2. Inconformado, o Requerido interpôs recurso de apelação e pugnou, em síntese, pela revogação da sentença que “decidiu autorizar a mudança de residência da AA do ... (...) para a ..., aí fixando a residência junto da progenitora[..]”
3. O Tribunal da Relação de Évora, por acórdão tirado em unanimidade, revogou a decisão do tribunal a quo nesse tocante e repristinou o regime anterior, mantendo-se a menor a residir com a mãe, no ....
Do acórdão posto em crise, ressuma da fundamentação - “[…]Nessa parte, importa atender ao interesse da criança, tal qual o interpreta o Tribunal (vide o artigo 40.º, n.º 1, do Regime Geral do Processo Tutelar Cível, que reza: “Na sentença, o exercício das responsabilidades parentais é regulado de harmonia com os interesses da criança, devendo determinar-se que seja confiada a ambos ou a um dos progenitores, a outro familiar, a terceira pessoa ou a instituição de acolhimento, aí se fixando a residência daquela” – aplicável à alteração das responsabilidades parentais ex vi do n.º 5 do seu artigo 42.º: “O juiz ordena o prosseguimento dos autos, observando-se, na parte aplicável, o disposto nos artigos 35.º a 40.º”).E, efectivamente, volvendo já ao caso sub judicio – e aceitando que todos possam ter uma ponta de razão, embora esta não possa ser reconhecida a todos – se discorda afinal da decisão da 1ª instância, que não aparenta bem enquadrar o superior interesse da criança, que é o critério da lei nestas circunstâncias.

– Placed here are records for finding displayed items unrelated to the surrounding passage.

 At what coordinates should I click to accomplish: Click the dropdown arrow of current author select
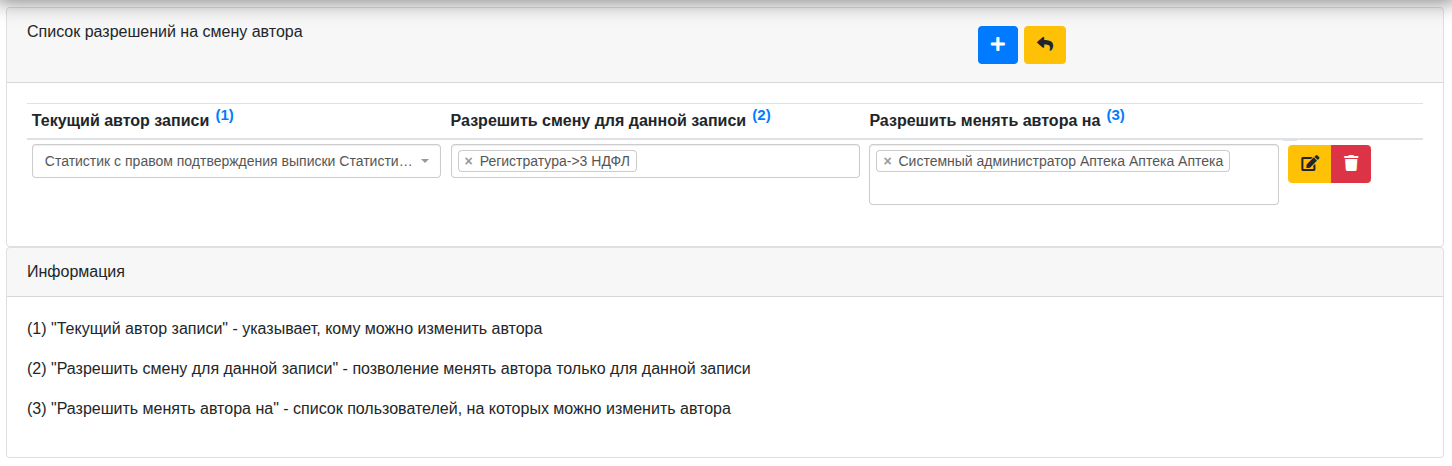pyautogui.click(x=425, y=161)
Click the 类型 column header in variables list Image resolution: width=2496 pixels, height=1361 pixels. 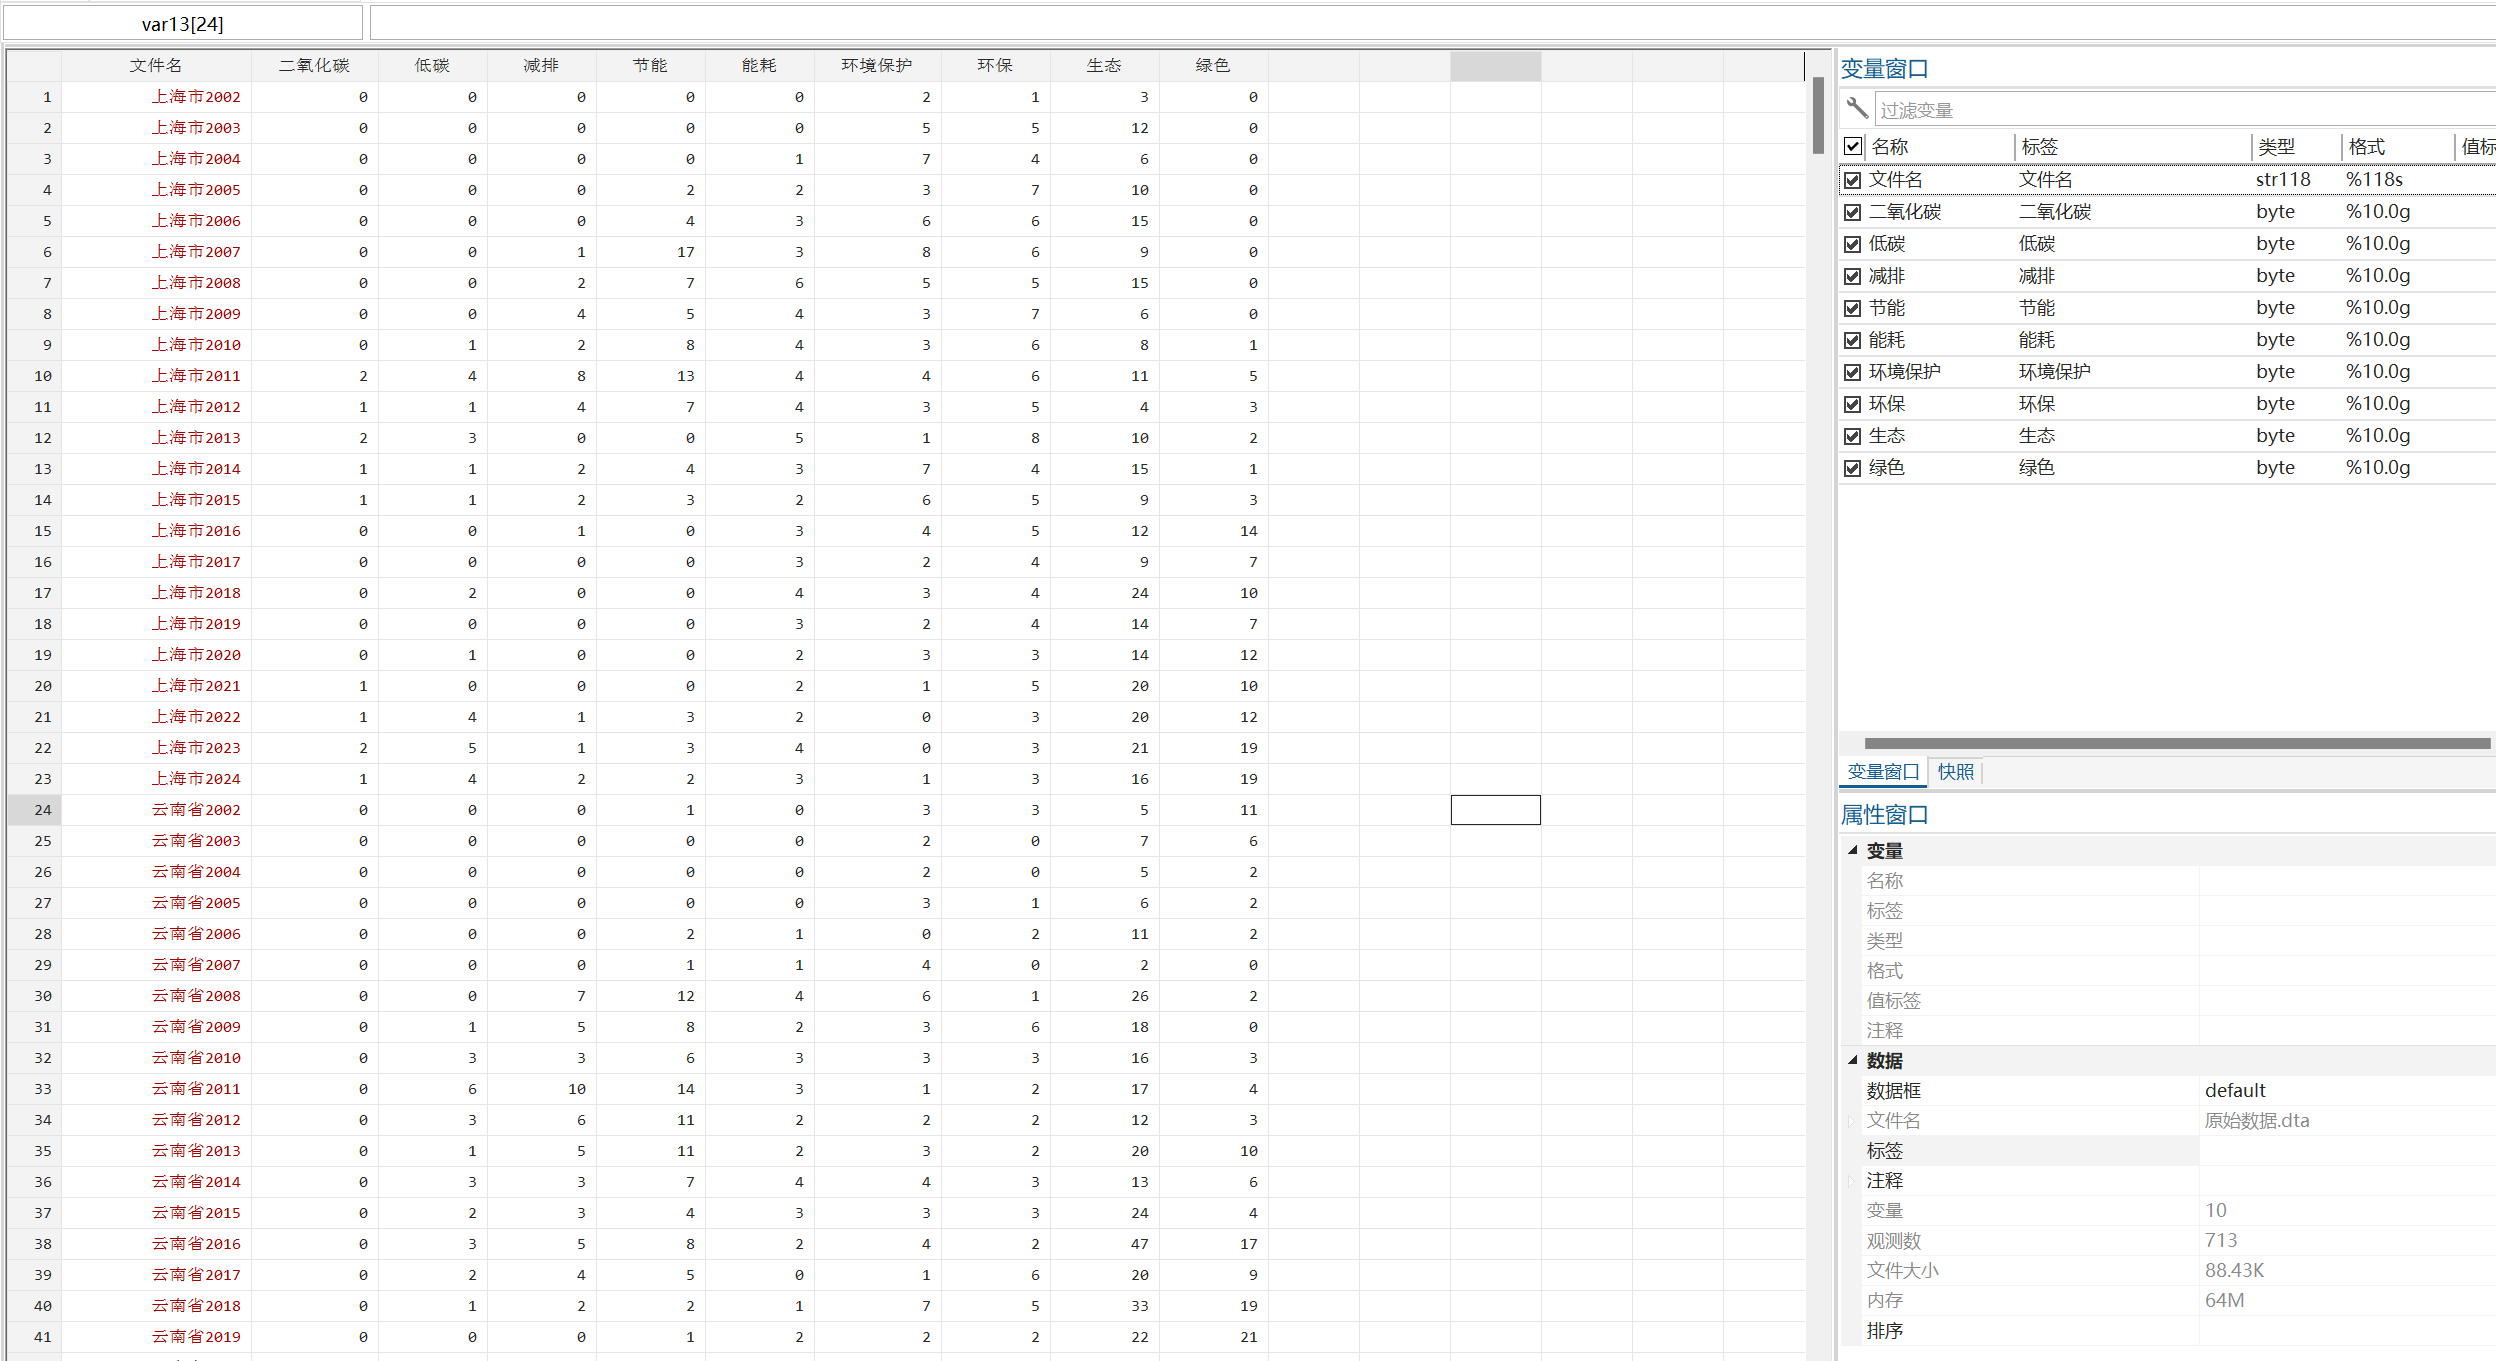2277,147
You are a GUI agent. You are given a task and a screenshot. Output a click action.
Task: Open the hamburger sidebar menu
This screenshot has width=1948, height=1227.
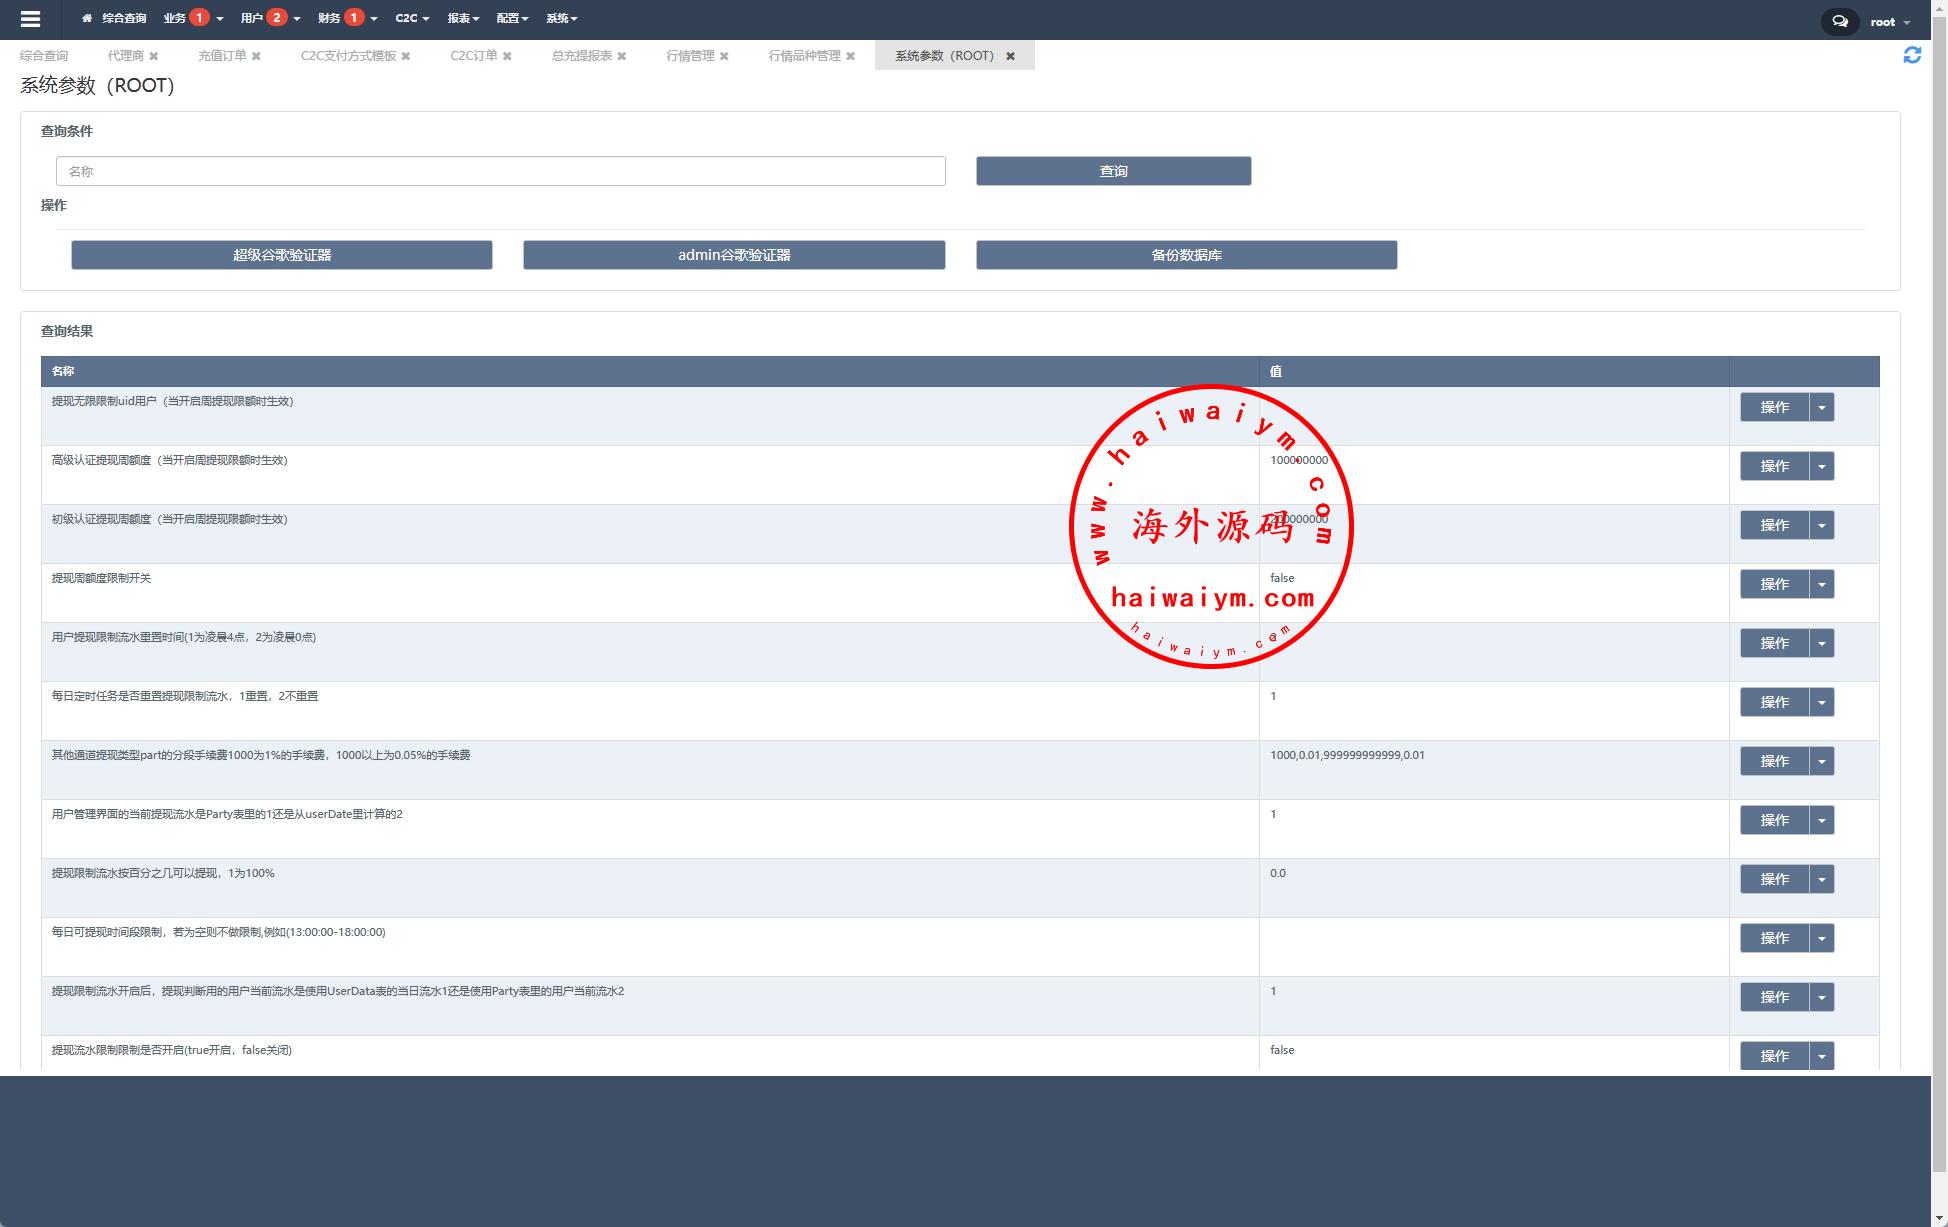tap(30, 19)
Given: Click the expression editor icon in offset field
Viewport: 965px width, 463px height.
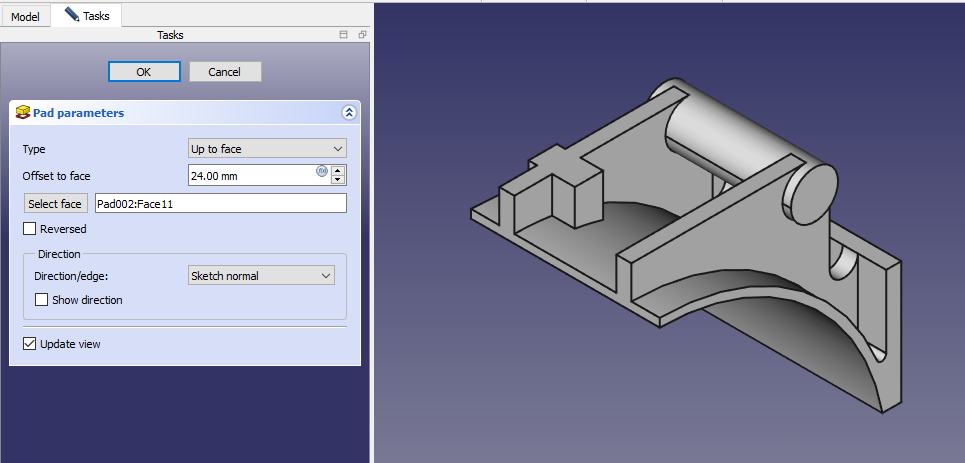Looking at the screenshot, I should [322, 171].
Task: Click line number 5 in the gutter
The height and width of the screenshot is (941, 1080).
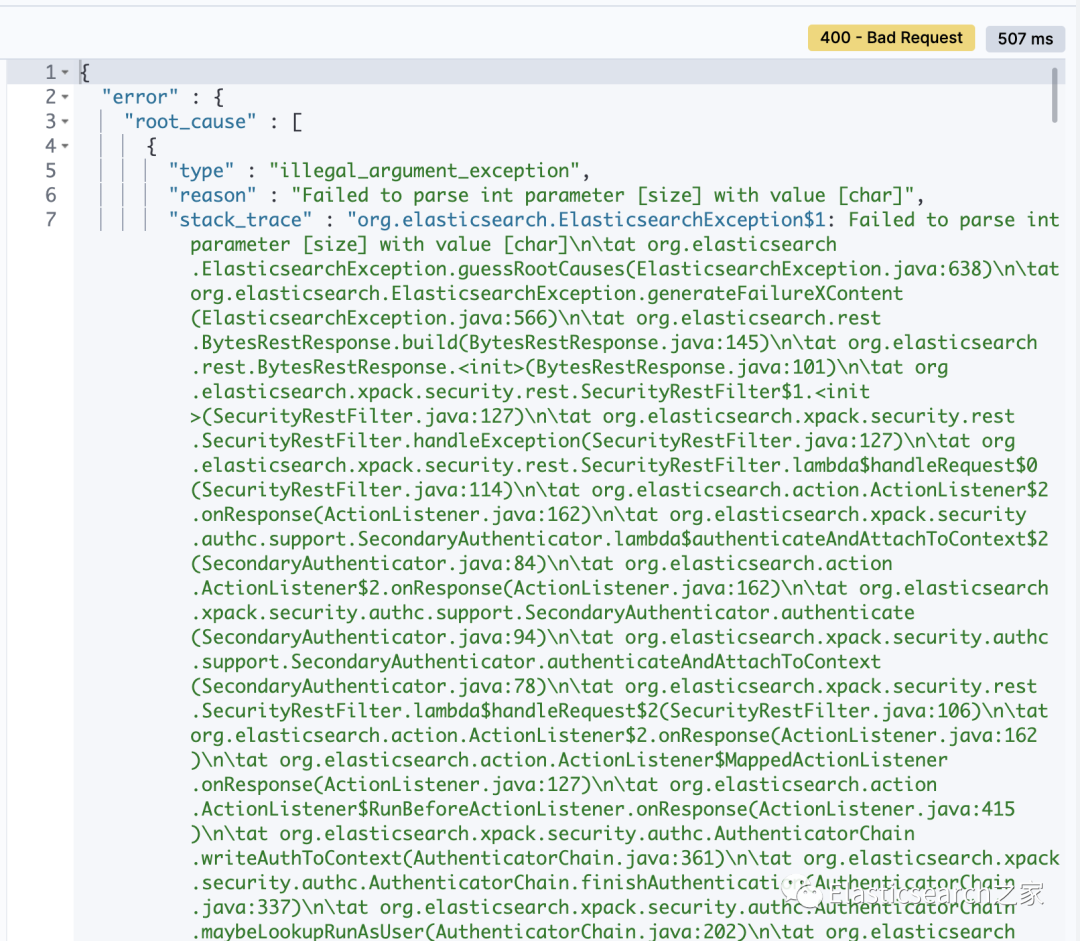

A progenitora/requerente invoca o seu próprio projecto de vida para levar a filha do ... para a ...; ainda por cima, por um período de 365 dias, findo o qual tem de regressar ao ..., onde continua ligada ao Comando .... E o projecto de vida da criança? Justifica-se alterar drasticamente a sua vida, tal como a conhece desde sempre?
Mas que circunstancialismo temos, afinal, que nos leve a revogar o que vem decidido da 1ª instância?
Vejam-se os seguintes factos provados: - 63 a 100 [..]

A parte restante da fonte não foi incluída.